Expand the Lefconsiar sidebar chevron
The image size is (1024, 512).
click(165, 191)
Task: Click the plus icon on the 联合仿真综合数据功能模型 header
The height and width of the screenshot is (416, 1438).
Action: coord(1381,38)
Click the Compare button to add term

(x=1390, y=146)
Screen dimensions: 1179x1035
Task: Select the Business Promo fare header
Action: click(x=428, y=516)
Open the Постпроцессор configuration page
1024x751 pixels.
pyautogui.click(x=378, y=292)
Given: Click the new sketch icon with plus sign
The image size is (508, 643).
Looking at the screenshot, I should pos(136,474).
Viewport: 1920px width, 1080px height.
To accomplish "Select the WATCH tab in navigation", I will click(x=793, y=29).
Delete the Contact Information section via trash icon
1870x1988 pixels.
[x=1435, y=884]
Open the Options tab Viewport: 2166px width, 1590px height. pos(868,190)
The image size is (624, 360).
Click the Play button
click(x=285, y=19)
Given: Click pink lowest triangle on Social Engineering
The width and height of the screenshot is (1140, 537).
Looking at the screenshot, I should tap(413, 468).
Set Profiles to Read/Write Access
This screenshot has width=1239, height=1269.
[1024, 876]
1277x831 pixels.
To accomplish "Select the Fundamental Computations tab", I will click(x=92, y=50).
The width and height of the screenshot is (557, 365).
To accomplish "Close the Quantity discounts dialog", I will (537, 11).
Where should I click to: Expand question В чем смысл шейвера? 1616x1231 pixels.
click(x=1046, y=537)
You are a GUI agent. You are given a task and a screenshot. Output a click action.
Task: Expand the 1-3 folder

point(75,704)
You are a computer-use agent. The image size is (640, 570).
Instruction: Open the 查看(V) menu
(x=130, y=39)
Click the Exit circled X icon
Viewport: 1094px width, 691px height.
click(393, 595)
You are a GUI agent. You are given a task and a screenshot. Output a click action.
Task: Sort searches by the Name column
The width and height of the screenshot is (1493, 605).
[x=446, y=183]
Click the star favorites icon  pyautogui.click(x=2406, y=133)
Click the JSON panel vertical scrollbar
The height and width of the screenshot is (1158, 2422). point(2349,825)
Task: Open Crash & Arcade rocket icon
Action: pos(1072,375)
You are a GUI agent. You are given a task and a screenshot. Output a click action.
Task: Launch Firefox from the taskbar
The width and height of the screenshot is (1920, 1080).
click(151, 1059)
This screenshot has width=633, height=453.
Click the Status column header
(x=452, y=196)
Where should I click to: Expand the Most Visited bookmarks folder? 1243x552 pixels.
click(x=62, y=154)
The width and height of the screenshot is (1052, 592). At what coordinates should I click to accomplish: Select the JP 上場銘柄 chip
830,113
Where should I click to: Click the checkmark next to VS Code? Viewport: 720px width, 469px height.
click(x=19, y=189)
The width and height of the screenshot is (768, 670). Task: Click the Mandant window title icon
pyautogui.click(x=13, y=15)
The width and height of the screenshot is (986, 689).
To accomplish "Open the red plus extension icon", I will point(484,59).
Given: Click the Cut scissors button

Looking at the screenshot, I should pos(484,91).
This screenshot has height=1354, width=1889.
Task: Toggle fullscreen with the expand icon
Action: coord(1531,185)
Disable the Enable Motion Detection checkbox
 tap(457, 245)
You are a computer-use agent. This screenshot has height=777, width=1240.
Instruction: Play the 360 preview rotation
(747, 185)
......
#### [STATED PROBLEM]
Identify each line of the material above that contains the word "Instruction" and copy every such line in full.

#### [SOLVED EXERCISE]
Instruction: Open the 查看(V) menu
Instruction: Play the 360 preview rotation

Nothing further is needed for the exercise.